# Task requirements
Your answer must be an exact transcription of every entry.

Saved entries
»»

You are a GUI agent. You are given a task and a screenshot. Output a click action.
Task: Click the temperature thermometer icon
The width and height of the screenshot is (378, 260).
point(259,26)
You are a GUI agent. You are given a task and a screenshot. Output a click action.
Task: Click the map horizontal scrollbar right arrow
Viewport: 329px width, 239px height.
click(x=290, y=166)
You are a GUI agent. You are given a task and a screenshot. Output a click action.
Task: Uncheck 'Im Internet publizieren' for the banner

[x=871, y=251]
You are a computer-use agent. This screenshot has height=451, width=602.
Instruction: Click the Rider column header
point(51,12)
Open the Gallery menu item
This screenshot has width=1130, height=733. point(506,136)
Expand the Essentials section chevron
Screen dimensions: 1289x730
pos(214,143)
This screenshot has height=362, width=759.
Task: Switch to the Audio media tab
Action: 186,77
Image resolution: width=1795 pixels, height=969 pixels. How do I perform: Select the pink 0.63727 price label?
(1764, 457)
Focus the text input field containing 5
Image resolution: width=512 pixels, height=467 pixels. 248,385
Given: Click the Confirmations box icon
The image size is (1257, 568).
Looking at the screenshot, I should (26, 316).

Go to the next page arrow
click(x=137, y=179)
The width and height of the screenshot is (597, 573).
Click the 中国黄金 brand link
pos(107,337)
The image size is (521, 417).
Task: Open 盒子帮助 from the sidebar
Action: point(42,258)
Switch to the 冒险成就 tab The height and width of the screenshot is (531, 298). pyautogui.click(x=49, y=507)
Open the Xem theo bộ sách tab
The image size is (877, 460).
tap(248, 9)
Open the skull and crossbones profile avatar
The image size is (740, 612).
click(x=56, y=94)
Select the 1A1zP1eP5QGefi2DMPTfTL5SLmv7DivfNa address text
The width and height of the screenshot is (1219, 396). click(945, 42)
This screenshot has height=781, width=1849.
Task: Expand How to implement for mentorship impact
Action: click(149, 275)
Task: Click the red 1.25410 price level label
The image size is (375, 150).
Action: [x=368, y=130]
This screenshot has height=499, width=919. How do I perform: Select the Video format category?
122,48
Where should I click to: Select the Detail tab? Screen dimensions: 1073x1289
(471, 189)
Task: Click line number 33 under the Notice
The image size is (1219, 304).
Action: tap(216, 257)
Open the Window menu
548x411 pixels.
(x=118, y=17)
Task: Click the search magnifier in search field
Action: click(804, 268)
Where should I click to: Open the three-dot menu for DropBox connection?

««

# Written reply
You are a GUI agent. You are given a task and a screenshot. Output a click action.
Task: Click the temperature thermometer icon
The width and height of the screenshot is (378, 260).
point(259,26)
You are a GUI agent. You are given a task and a screenshot. Output a click action.
Task: Click the map horizontal scrollbar right arrow
Viewport: 329px width, 239px height.
click(x=290, y=166)
You are a GUI agent. You are given a task and a screenshot. Output a click action.
Task: Uncheck 'Im Internet publizieren' for the banner

[x=871, y=251]
You are a computer-use agent. This screenshot has height=451, width=602.
Instruction: Click the Rider column header
point(51,12)
Open the Gallery menu item
This screenshot has width=1130, height=733. point(506,136)
Expand the Essentials section chevron
Screen dimensions: 1289x730
pos(214,143)
This screenshot has height=362, width=759.
Task: Switch to the Audio media tab
Action: 186,77
Image resolution: width=1795 pixels, height=969 pixels. How do I perform: Select the pink 0.63727 price label?
(1764, 457)
Focus the text input field containing 5
Image resolution: width=512 pixels, height=467 pixels. 248,385
Given: Click the Confirmations box icon
The image size is (1257, 568).
Looking at the screenshot, I should (26, 316).

Go to the next page arrow
click(x=137, y=179)
The width and height of the screenshot is (597, 573).
Click the 中国黄金 brand link
pos(107,337)
The image size is (521, 417).
Task: Open 盒子帮助 from the sidebar
Action: point(42,258)
Switch to the 冒险成就 tab The height and width of the screenshot is (531, 298). pyautogui.click(x=49, y=507)
Open the Xem theo bộ sách tab
The image size is (877, 460).
tap(248, 9)
Open the skull and crossbones profile avatar
The image size is (740, 612).
click(x=56, y=94)
Select the 1A1zP1eP5QGefi2DMPTfTL5SLmv7DivfNa address text
The width and height of the screenshot is (1219, 396). click(945, 42)
This screenshot has height=781, width=1849.
Task: Expand How to implement for mentorship impact
Action: click(149, 275)
Task: Click the red 1.25410 price level label
The image size is (375, 150).
Action: [x=368, y=130]
This screenshot has height=499, width=919. How do I perform: Select the Video format category?
122,48
Where should I click to: Select the Detail tab? Screen dimensions: 1073x1289
(471, 189)
Task: Click line number 33 under the Notice
The image size is (1219, 304).
Action: tap(216, 257)
Open the Window menu
548x411 pixels.
(x=118, y=17)
Task: Click the search magnifier in search field
Action: click(804, 268)
Where should I click to: Open the three-dot menu for DropBox connection?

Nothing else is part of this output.